25 Kasım Kadına Yönelik Şiddete Karşı Uluslararası Mücadele Günü: Eşit, Özgür ve Adil Bir Dünya, Kadınların Mücadelesinde Yükselecek!
Dünya genelinde ve özellikle içinde bulunduğumuz coğrafyada kadına yönelik şiddet her geçen gün tırmanmaya devam ediyor. Kadınlar evde, işte, okulda, sokakta; yaşamın her alanında ev içi şiddet, cinsel şiddet ve taciz, insan ticareti, kadın sünneti ve çocuk yaşta zorla evlilikler gibi şiddetin farklı biçimlerine maruz bırakılıyor. Kadınların emekleri toplumsal cinsiyet eşitsizliğini her gün yeniden üreten söylem ve politikalarla görmezden geliniyor. Kadınlar, eşitsizlik ve sömürü üzerine inşa edilen dünya sisteminin devamlılığını mümkün kılmak için, toplumsal ve ekonomik yaşamda ikincil konumda tutulmaya çalışılıyor.
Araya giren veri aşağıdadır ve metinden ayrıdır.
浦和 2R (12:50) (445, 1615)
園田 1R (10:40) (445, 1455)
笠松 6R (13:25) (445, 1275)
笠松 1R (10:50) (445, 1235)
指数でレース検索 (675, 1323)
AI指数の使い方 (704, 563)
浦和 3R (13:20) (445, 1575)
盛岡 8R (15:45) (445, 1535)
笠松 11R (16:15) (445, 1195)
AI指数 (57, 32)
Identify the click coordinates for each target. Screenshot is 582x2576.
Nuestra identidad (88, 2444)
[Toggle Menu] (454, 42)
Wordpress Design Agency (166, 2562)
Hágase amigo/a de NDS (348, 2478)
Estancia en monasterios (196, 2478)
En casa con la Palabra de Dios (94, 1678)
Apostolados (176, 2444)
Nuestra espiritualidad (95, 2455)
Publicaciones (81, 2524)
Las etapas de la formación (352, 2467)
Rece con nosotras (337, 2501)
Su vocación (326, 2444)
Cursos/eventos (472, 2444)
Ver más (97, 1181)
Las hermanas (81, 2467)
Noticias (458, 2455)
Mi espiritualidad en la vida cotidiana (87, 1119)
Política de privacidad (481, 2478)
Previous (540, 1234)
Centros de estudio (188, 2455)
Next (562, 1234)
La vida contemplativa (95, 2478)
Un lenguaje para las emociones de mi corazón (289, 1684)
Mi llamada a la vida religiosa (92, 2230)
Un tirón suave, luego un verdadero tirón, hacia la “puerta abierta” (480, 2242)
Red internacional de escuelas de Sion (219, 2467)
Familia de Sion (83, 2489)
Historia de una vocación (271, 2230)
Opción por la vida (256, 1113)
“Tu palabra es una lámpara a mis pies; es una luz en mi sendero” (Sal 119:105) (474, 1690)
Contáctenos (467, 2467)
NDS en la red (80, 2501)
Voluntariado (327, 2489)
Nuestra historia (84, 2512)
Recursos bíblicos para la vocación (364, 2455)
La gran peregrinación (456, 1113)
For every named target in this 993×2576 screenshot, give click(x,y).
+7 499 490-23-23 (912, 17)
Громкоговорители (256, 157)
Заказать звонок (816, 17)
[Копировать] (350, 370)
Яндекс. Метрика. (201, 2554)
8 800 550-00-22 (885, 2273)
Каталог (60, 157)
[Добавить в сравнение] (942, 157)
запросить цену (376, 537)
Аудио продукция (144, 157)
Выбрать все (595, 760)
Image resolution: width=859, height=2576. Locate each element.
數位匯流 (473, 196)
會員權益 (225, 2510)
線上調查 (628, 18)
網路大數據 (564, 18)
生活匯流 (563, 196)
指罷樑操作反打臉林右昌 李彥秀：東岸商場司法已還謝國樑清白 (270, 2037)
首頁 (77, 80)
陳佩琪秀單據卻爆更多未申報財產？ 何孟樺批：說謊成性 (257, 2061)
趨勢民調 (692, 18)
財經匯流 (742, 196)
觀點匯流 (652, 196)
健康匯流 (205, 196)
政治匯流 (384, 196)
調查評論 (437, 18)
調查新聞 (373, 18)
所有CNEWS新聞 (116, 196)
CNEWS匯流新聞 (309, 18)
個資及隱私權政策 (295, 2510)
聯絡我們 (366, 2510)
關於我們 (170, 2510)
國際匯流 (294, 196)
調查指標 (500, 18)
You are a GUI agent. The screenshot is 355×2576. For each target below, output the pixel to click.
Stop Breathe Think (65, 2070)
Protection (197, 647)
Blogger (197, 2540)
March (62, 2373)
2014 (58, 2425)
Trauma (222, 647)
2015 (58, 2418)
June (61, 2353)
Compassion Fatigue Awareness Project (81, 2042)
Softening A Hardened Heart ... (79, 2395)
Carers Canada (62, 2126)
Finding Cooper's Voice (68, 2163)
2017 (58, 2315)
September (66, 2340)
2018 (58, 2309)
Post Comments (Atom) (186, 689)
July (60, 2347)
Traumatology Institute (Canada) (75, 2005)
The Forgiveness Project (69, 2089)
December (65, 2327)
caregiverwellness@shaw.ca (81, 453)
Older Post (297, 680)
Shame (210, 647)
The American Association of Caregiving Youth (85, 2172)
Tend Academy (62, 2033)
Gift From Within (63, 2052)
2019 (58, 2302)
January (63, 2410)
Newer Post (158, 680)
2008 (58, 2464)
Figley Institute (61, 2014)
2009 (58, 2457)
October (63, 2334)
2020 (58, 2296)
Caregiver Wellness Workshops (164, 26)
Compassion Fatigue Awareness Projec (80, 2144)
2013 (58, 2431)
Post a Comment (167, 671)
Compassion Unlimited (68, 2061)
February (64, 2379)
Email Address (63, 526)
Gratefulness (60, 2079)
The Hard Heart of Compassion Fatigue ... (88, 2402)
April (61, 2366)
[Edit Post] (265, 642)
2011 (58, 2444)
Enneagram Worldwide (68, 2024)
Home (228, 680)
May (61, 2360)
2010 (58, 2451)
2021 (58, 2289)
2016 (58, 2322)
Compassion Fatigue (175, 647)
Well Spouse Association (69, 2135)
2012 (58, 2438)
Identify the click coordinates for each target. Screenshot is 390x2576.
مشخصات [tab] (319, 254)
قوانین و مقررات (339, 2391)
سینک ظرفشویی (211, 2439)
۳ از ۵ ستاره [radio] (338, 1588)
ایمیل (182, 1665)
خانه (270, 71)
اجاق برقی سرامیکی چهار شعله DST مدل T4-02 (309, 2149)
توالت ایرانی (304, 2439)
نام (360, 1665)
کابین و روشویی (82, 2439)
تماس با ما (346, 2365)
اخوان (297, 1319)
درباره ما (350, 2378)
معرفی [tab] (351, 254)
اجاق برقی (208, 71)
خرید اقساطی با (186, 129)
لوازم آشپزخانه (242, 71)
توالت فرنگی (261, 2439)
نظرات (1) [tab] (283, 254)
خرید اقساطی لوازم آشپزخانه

Bugün, 25 Kasım Kadına Yönelik Şiddete Karşı Uluslararası Mücadele Günü.
Bir kez daha hatırlayalım:
Türkiye’nin 20 Mart 2021 tarihinde, Anayasanın 90. maddesine aykırı biçimde çekildiği İstanbul Sözleşmesi’ne göre, “Kadınlara yönelik şiddet, ister kamusal ister özel alanda meydana gelsin, kadınlara fiziksel, cinsel, psikolojik ve ekonomik acı veya ıstırap veren veya verebilecek olan toplumsal cinsiyete dayalı her türlü eylem veya bu tür eylemlerle tehdit etme, zorlama veya keyfi olarak özgürlükten yoksun bırakma anlamına gelir ve bir insan hakları ihlali ve kadınlara yönelik ayrımcılığın bir biçimi olarak anlaşılmaktadır. Ev içi şiddet, mağdur faille aynı haneyi paylaşsa da paylaşmasa da, aile veya hanede, eski veya şimdiki eşler ya da partnerler arasında meydana gelen her türlü fiziksel, cinsel, psikolojik ve ekonomik şiddet anlamına gelir.”
6284 sayılı Kanun’a göre kadına yönelik şiddet, “Kadınlara, yalnızca kadın oldukları için uygulanan veya kadınları etkileyen cinsiyete dayalı bir ayrımcılık ile kadının insan hakları ihlaline yol açan ve bu Kanunda şiddet olarak tanımlanan her türlü tutum ve davranış”tır.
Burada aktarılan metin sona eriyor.